Heading into Montenegro after two weeks in Croatia - visiting the amazing Kotor Fjord, going up to Cetinje and then continuing towards Albania.
29.11.2008 - 01.12.2008 16 °C
After two days in Dubrovnik, I continued cycling through the last bit of Croatia, going uphill along the coast with beautiful views back on the old town of Dubrovnik, then passing Dubrovnik Airport before crossing the border to Crna Gora a.k.a. Montenegro (both meaning as much as black mountain - good idea to go cycling there?). Montenegro only gained independence from Serbia in 2006 and is the "youngest" member of the United Nations. What I didn't know is that it has also adopted the Euro as official currency, even though it is not (yet) member of the European Union - actually already in 2002, after splitting up from the Serbian Dinar and used the Deutsche Mark since 1999. The country seems to be undergoing major rebuilding work supported by international funds, with signs of the "European Union Agency for Reconstruction" already at the border crossing from Croatia. The fast economical development shows for example in the cars, with many brand new upper middle class cars (preferrably German ones) alongside the typical small Eastern European cars from 20 years or so ago. I also noticed soon that everything got significantly more expensive in the last two years - many prices listed in my travel guide (which is from 2006) have doubled or tripled in the meantime, raising them to pretty much standard Western European level... seems that the economy has made a big step in this short time!
Church in Herceg Novi
Coming in from Croatia, the first town on the way is Herceg Novi, a neat small town at the entrance to the Bay of Kotor (or Kotor Fjord). From there, the road follows all the way around the winding fjord towards Kotor. Apart from the great view over the fjord and the surrounding high mountains, there are a couple of interesting things on the way. First what might be the shortest river in the world (I think it's called Sopot spring) - an underground river rushing out of a big hole in the karst mountain, passing under a bridge under the road, and then pouring over a waterfall into the fjord, after only 20 meters or so from where it first came out. Then there are two "floating churches" built on two small islands, of which one is natural and one artificial - apparently built during centuries by throwing out stones over an underwater rock every year on 22 July, and helped by descending some captured or old boats filled with rocks. Accordingly the church on the artificial island is called Gospa od Škrpjela, meaning "Our Lady of the Rocks". Near the two islands, there's also a nice small town called Perast.
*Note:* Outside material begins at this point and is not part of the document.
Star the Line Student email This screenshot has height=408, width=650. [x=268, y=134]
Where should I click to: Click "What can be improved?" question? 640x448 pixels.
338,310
Perast and the Kotor Fjord
Kotor itself has a very beautiful old town, with an amazing fortress built on the hill behind it. The fortress walls start down in the old town next to the fjord, and go up on the mountain behind the old town up to 280m above sea level, with fortifications, walls and castles all over. They basically transformed the entire mountain into a fortress - most of it built about 500 years ago! The first settlements in Kotor go back to the Ancient Roman time, and the Kotor Bay was always a very important strategic area since then. Apart from the Kotor fortress, there are also quite a large number of old forts and ruins of castles from other times scattered around the mountains surrounding the bay.
Kotor - View over fjord, old town and fortress.
After a day of visiting the old town and the fortress, the weather forecast looked bad for the next day. Because my planned route was going up through the mountains towards Cetinje and I didn't want to do that in heavy rain and possible thunderstorms, I just stayed for another day. Thinking about what would be the most out of place thing to do during a bicycle tour, I rented a car for a day and went exploring some other nearby forts from the Austro-Hungarian time, including a quite mad one which used to have a huge steerable gun overlooking both the outer and the inner part of the bay, and with lots of underground tunnels, bunkers and outlooks, connected through speaking tubes to guide the gun aimers. I also almost got caught in a thunderstorm up somewhere on one of the mountains - glad I wasn't on the bicycle on this day!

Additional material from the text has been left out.